Description: The Office of Basic Energy Sciences, within the DOEs Office of Science, is responsible for current and future synchrotron radiation light sources, free electron lasers, and spallation neutron source user facilities. This topic seeks the development of X-ray optics devices to support the light source user facilities.
b: Direct Write Optical Lithography for Fabrication of X-Ray Gratings
Description: Gratings are essential components of synchrotron radiation beamline systems and are used in both monochromators and spectrographs covering the photon energy range up to ~ 3 keV. While traditional ruling machines and holographic recording can provide many of the characteristics required, new lithographic methods based on direct optical writing have the potential to revolutionize grating production.

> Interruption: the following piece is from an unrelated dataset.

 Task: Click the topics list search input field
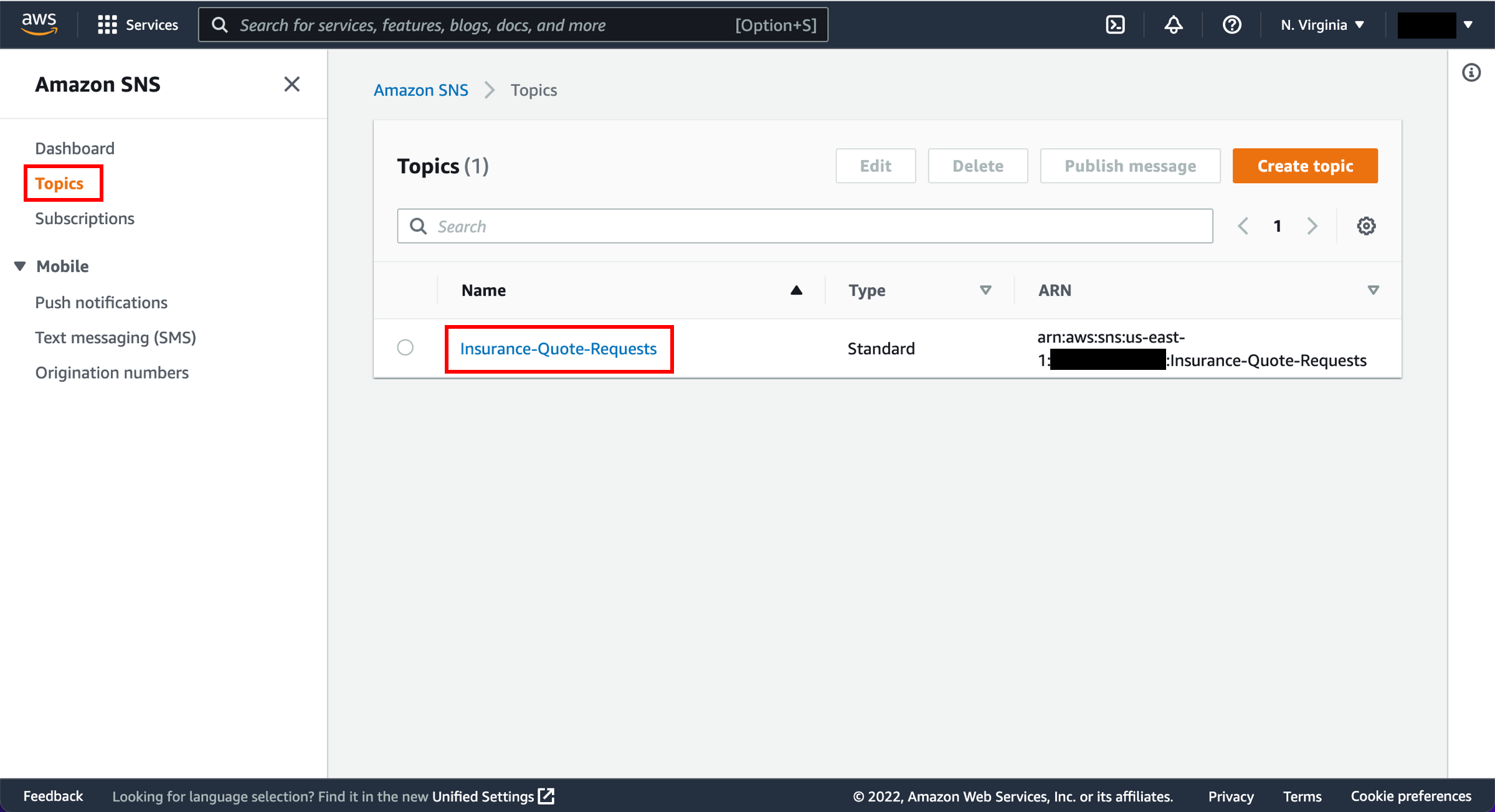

In these methods, a sub-micron light spot or array of spots is produced, and a pattern is written in photoresist on a substrate by scanning the sample on an interferometrically controlled stage. This technique offers arbitrary pattern generation combined with very high throughput. Although some of these techniques are used in mature technologies such as integrated circuit and packaging manufacture, x-ray gratings have some unique challenges such as the use of very thick silicon or metallic substrates and a requirement for high precision control of the groove phase coherence over the full grating surface. We are therefore seeking proposals that aim to demonstrate these new direct write grating patterning techniques and show that the methodology will lead to the commercial marketplace in soft x-ray grating production.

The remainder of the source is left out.